Coming very late to the party, but I had to get a word in.

Quoted from Gus Wirth [08 Jan 2005]:
> I started by just commenting out the code jhriv suggested. The compile got
> a lot further but stopped when referring to function that va_alist as one
> of the arguments. I checked in stdio.h and couldn't find it but there was a
> va_list in stdvar.h which is gcc specific, but there was no va_alist.

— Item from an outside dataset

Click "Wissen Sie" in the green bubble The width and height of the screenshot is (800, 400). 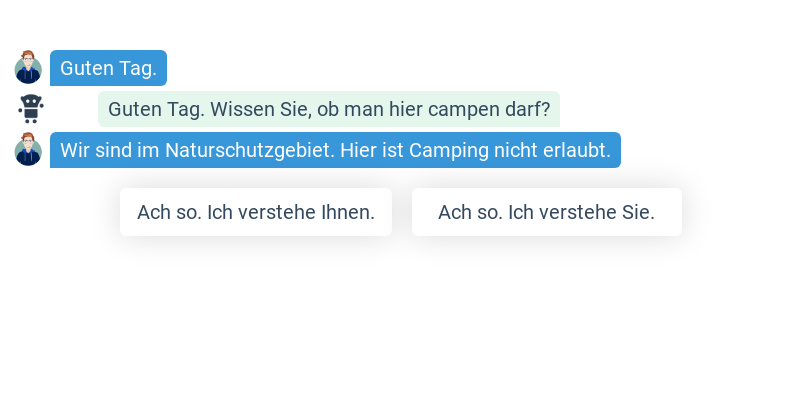(260, 109)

But you could use <stdarg.h>, which is standard and not gcc-specific.
va_alist is used in pre-ANSI code to represent the ellipses, because
the latter was introduced in ANSI.

Pre-ANSI variadic functions used this:

#include <varargs.h>

int
printf(format, va_alist)
    char *format;
    va_dcl
{
    va_list ap;
    int ret;

    va_start(ap);
    ret = vprintf(format, ap);
    va_end(ap);
    return ret;
}

ANSI uses this:

#include <stdarg.h>

int
printf(char const *format, ...)
{
    va_list ap;
    int ret;

    va_start(ap, format);
    ret = vprintf(format, ap);
    va_end(ap);
    return ret;
}

> So the only change I had to do was comment out the superfluous
> re-declarations and then make it use its own varg.h. I don't know how I
> would change this to make it cross-platform friendly (solaris, hp-ux, etc)
> but it works for me.

Or, just convert everything to use stdarg.h, and then it's really
portable...at least on systems that support ANSI, which I suppose
is most every system these days.

Cheers,
        ---Chris K.
-- 
 Chris, the Young One |_ If you can't afford a backup system, you can't
  Auckland, New Zealand |_ afford to have important data on your computer.